PROVIDED TEXT:
==================================================

- Born: January 1986 (age 40) Kuwait
- Education: Royal College of Surgeons, Dublin (medical studies); University of Leicester (MBA, with distinction);
- Occupations: Businessman, investor
- Years active: 2000s–present
- Organization: Kuwaiti European Holdings (KEH)
- Known for: Founder of London Resort Company Holdings; owner of Ebbsfleet United F.C.
- Title: Former chairman, Ebbsfleet United F.C.
- Board member of: KEH, London Resort Company Holdings

= Abdulla Al-Humaidi =

Kuwaiti businessman and investor

Abdulla Al-Humaidi (born January 1986) is a Kuwaiti businessman and investor, known for his involvement in various real estate, leisure, and sports ventures in the United Kingdom and the Middle East. He was the founder of the London Resort Company Holdings, which attempted to develop a large theme park on the Swanscombe Peninsula in Kent. Al-Humaidi is the owner of English football club Ebbsfleet United F.C. through his company Kuwaiti European Holdings (KEH). His business dealings have attracted media attention, including reports of financial difficulties, legal proceedings, and regulatory scrutiny.

== Early life and education ==
Al-Humaidi was born in Kuwait and later pursued medical studies at the Royal College of Surgeons in Dublin, Ireland. He subsequently obtained a Master of Business Administration (MBA) with distinction from the University of Leicester in the United Kingdom. Despite his medical training, he did not enter the healthcare profession and instead pursued a career in business.

== Business career ==
Al-Humaidi established the investment firm Kuwaiti European Holdings (KEH), which operated across various sectors including real estate, healthcare, and leisure. Under his leadership, KEH expanded into the United Kingdom during the early 2010s, acquiring assets in Kent and elsewhere. He held senior executive and board positions in companies operating in Kuwait, Saudi Arabia, Ireland, and the UK.

=== Ebbsfleet United F.C. ===

In 2013, Al-Humaidi acquired Ebbsfleet United F.C. through KEH Sports Ltd, with the stated aim of transforming the club into an English Football League side. His tenure involved significant investment in the club and its facilities. However, the period was marked by operational difficulties, including reports of delayed wage payments and financial constraints. The club was relegated from the National League at the end of the 2024–25 season. In 2023, Al-Humaidi resigned as chairman following his personal bankruptcy, and family members assumed various roles within the club’s ownership structure through to a change of ownership in August 2026.

==================================================

DATA RECORDS:
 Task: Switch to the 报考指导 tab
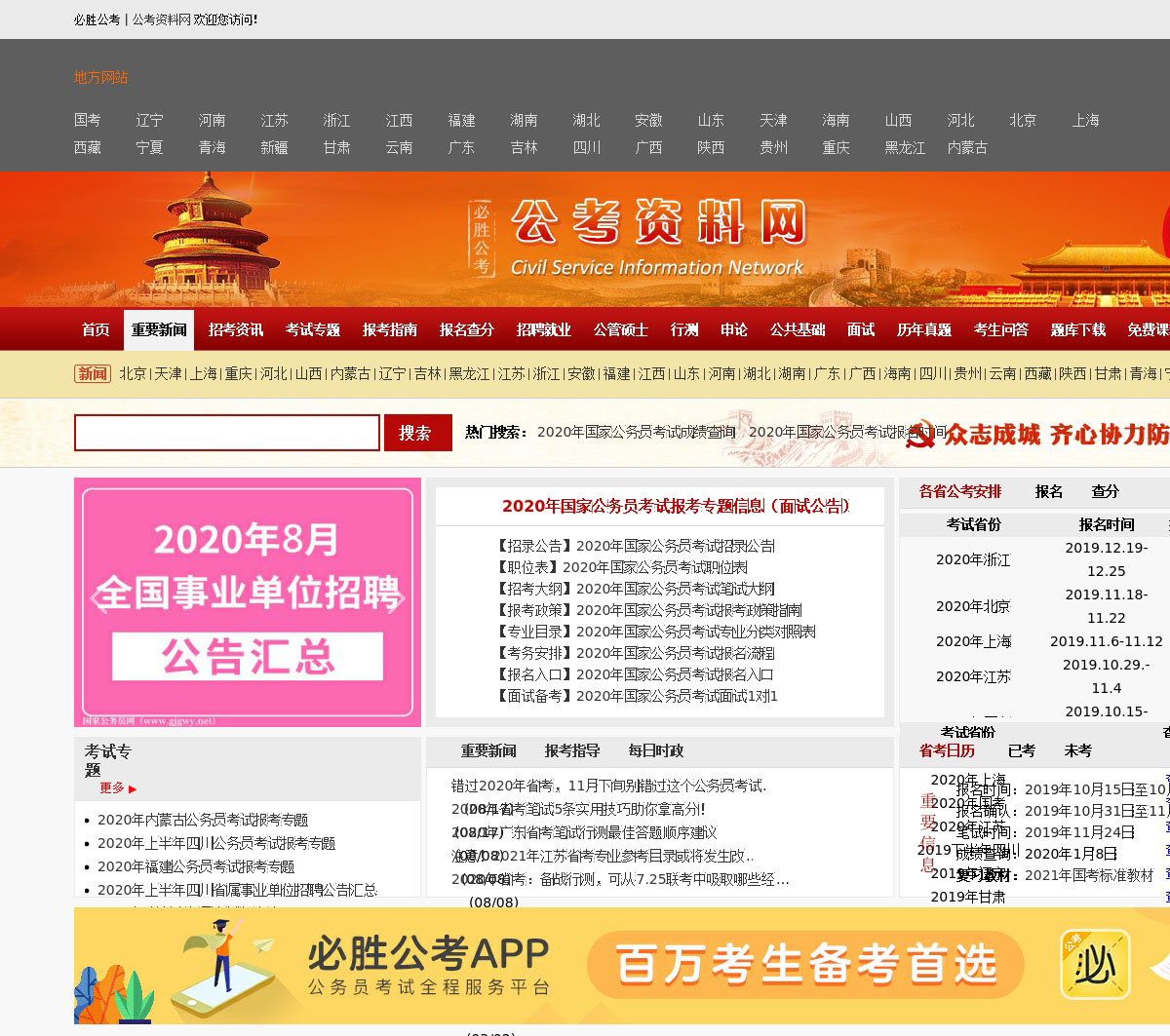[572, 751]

==================================================

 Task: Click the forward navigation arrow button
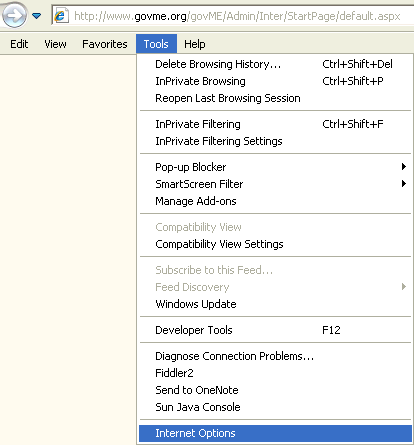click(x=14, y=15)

==================================================

ASSIGNMENT A:
According to the text on Abdulla Al-Humaidi, in what year did he acquire Ebbsfleet United F.C., and through which company?
ASSIGNMENT B:
Copy the text on Abdulla Al-Humaidi verbatim, from "- Born: January" up to and including "Organization: Kuwaiti European Holdings (KEH)".

EXERCISE RESULT A:
He acquired the club in 2013 through KEH Sports Ltd.

EXERCISE RESULT B:
- Born: January 1986 (age 40) Kuwait
- Education: Royal College of Surgeons, Dublin (medical studies); University of Leicester (MBA, with distinction);
- Occupations: Businessman, investor
- Years active: 2000s–present
- Organization: Kuwaiti European Holdings (KEH)